CONSIGNES DES EXERCICES:
1. Dans le texte sur le théâtre de Gombrowicz, relevez tous les éléments énumérés dans la phrase qui commence par « Parodie de ».
2. Recopiez sans rien modifier le passage du texte sur le théâtre de Gombrowicz qui débute aux mots « Il voyait et » ; arrêtez-vous après « mise en scène. ».
*** TEXTE DE LA PAGE ***
Il voyait et pensait son théâtre comme un « humble théâtre d’amateur né loin dans le temps et dans l’espace ». Les trois pièces qu’il écrit dans toute sa carrière, presque en dilettante, l’ont été par un homme qui ne lisait jamais une ligne de théâtre. Et pourtant qui révolutionna celui. Il est des génies de cette trempe, qui, en un trait, une phrase, un dialogue, marquent à jamais leur art. Gombrowicz, le Orson Welles du théâtre !

« Yvonne » est une parodie shakespearienne. Tout Gombrowicz est d’ailleurs parodie, théâtre comme roman. Avec une approche toute autre, il fut avec Wiktacy, le révolutionnaire polonais. Longtemps interdit, très tardivement monté à l’étranger (1998 ! pour la première adaptation d’« Yvonne » en France). Parodie de la structure, des personnages, de la mise en scène.

Philippe Adrien a respecté à la lettre les indications de Gombrowicz : « Il s’agit d’accentuer tous les éléments grotesques et comiques qui neutralisent la trame désagréable de la pièce, sans pour autant perdre de vue la lucidité et le naturel dans la psychologie des personnages et l’action. »
Gombrowicz parle également de « nonchalance », « liberté de texte », de costumes « contemporains […] dotés de quelques éléments fantaisistes (par ex. pour le roi […] une couronne…) », d’« effets de lumière », de « caractère onirique et irréel ».
*** BLOC DE DONNÉES ***
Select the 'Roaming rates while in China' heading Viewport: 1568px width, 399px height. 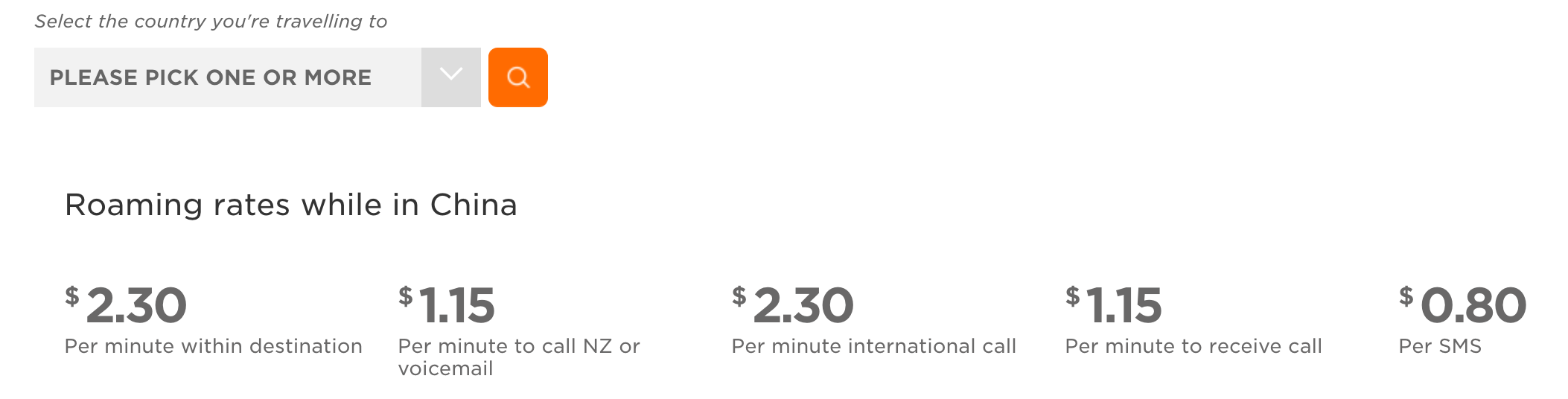click(290, 205)
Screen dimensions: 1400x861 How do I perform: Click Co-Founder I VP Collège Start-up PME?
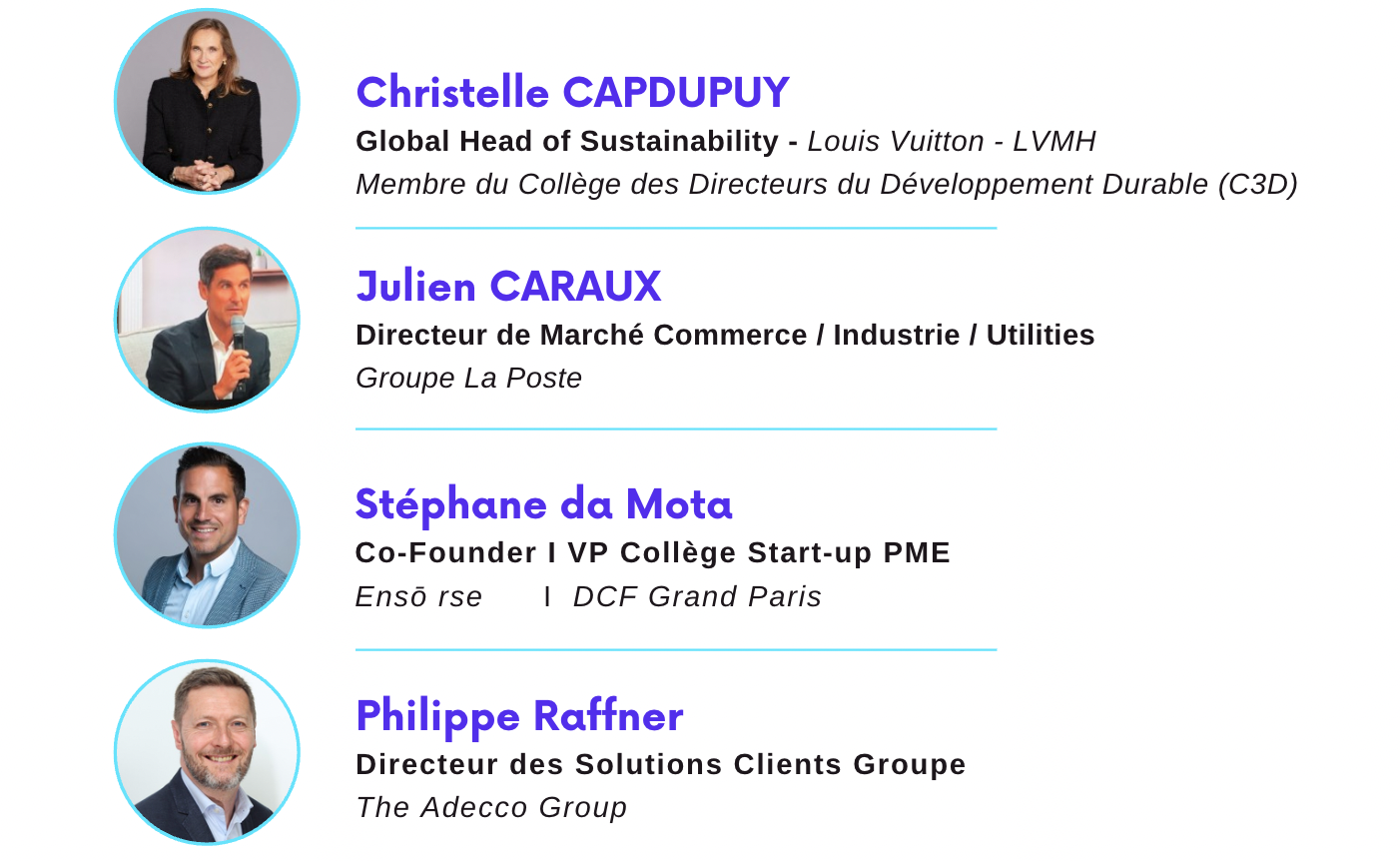652,552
***
RÉPONSES PAR EXERCICE:
1.
- la structure
- les personnages
- la mise en scène

2.
Il voyait et pensait son théâtre comme un « humble théâtre d’amateur né loin dans le temps et dans l’espace ». Les trois pièces qu’il écrit dans toute sa carrière, presque en dilettante, l’ont été par un homme qui ne lisait jamais une ligne de théâtre. Et pourtant qui révolutionna celui. Il est des génies de cette trempe, qui, en un trait, une phrase, un dialogue, marquent à jamais leur art. Gombrowicz, le Orson Welles du théâtre !

« Yvonne » est une parodie shakespearienne. Tout Gombrowicz est d’ailleurs parodie, théâtre comme roman. Avec une approche toute autre, il fut avec Wiktacy, le révolutionnaire polonais. Longtemps interdit, très tardivement monté à l’étranger (1998 ! pour la première adaptation d’« Yvonne » en France). Parodie de la structure, des personnages, de la mise en scène.